**WRITTEN PROBLEM**
Can you repeat the records starting at the line containing "Given: Open the 文件 menu" and ending at the line containing "Action: (x=100, y=59)", copying each line exactly and leaving out everything else?

**MATERIAL SUPPLIED**

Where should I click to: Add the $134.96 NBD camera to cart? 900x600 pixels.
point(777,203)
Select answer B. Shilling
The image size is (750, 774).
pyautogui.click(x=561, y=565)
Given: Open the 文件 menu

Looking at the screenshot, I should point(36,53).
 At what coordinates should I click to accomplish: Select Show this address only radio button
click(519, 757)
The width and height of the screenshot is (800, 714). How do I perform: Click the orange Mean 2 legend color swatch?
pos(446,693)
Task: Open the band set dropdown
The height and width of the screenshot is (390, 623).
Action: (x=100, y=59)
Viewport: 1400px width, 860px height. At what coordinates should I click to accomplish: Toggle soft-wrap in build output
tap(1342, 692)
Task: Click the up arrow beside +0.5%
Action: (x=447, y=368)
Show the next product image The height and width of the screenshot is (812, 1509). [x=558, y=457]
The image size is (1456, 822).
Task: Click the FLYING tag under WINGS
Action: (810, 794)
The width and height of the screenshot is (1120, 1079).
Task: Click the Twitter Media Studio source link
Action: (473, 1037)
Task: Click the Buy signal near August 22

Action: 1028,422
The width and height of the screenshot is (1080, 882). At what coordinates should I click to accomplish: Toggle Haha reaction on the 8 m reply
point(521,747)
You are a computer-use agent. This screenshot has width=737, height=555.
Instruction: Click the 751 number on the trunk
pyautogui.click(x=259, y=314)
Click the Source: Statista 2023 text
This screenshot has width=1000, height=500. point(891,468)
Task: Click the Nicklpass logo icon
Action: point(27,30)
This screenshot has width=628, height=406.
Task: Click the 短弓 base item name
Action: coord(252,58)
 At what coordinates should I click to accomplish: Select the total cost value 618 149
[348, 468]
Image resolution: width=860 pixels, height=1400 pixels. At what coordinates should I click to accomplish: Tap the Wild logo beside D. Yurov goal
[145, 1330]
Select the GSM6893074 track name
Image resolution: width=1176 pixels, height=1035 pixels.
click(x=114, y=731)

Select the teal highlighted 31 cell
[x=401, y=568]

**ANSWER TO THIS PROBLEM**
Given: Open the 文件 menu

Looking at the screenshot, I should point(36,53).
 At what coordinates should I click to accomplish: Select Show this address only radio button
click(519, 757)
The width and height of the screenshot is (800, 714). How do I perform: Click the orange Mean 2 legend color swatch?
pos(446,693)
Task: Open the band set dropdown
The height and width of the screenshot is (390, 623).
Action: (x=100, y=59)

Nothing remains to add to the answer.